CAKE
1/3 c Water
1/3 c Sugar
1 Stick unsalted butter; cut
-into pieces
12 oz Semisweet or bittersweet
-chocolate; coarsely chopped
6 lg Eggs
1/3 c Strong brewed coffee
2 tb Dark rum; if desired
1/2 ts Cinnamon
CREAM
1 c Heavy cream; well-chilled
2 tb Sugar
1 ts Cinnamon
Make cake: Preheat oven to 325 F. Butter an 8 inch round cake pan
(about 2 inches deep) and line bottom with a round of parchment paper
or foil.
In a medium saucepan, bring water and sugar to a simmer over moderate
heat, stirring occasionally. Add butter and simmer, stirring
occasionally, until melted. Remove pan from heat and add chocolate,
swirling pan to submerge chocolate in hot syrup. Let chocolate stand
in hot syrup 3 minutes and whisk until smooth.

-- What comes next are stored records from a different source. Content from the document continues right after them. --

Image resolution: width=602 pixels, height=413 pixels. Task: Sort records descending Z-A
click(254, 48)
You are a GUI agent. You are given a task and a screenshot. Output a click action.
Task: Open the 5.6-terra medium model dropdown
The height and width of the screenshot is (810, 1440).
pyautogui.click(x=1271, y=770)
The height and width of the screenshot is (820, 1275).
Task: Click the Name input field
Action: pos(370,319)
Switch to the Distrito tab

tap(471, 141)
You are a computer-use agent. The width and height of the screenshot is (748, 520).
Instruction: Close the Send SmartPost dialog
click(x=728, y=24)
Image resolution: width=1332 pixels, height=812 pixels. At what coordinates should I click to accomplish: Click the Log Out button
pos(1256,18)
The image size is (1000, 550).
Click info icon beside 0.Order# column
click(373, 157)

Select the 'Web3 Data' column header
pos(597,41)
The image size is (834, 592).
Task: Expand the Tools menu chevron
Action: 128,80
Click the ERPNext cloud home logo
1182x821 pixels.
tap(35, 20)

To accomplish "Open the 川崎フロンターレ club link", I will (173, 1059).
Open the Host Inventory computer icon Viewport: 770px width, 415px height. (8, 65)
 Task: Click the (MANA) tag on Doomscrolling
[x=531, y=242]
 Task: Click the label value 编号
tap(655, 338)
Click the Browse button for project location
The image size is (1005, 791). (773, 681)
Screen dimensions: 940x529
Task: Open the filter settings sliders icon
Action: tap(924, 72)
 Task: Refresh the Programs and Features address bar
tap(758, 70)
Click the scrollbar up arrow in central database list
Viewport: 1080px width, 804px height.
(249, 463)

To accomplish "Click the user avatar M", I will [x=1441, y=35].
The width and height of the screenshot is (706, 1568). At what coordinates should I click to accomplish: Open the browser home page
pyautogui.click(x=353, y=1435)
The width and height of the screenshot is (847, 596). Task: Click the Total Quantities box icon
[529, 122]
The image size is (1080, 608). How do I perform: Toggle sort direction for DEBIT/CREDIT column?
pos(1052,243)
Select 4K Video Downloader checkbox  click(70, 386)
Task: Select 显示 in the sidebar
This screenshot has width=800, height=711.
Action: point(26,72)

In a large bowl whisk together eggs, coffee, rum and cinnamon. Add
chocolate mixture, whisking until well combined. Pour into cake pan.
Put cake pan in a larger baking pan and add enough water to larger
pan to reach halfway up side of cake pan. Bake cake in middle of oven
45 minutes or until slightly firm to the touch. Cook cake completely
in cake pan on a rack.
Cake may be kept in pan, wrapped in plastic wrap, and chilled 1 week
or frozen 1 month. Thaw cake completely before proceeding.
Run a thin knife around edge of pan to loosen cake and put pan on a
hot stove burner 3 to 4 seconds. Invert cake onto a plate and remove
parchment or foil. Bring cake to room temperature.
Make cream: In a bowl with an electric mixer or a whisk beat cream
with sugar and cinnamon until it just holds stiff peaks.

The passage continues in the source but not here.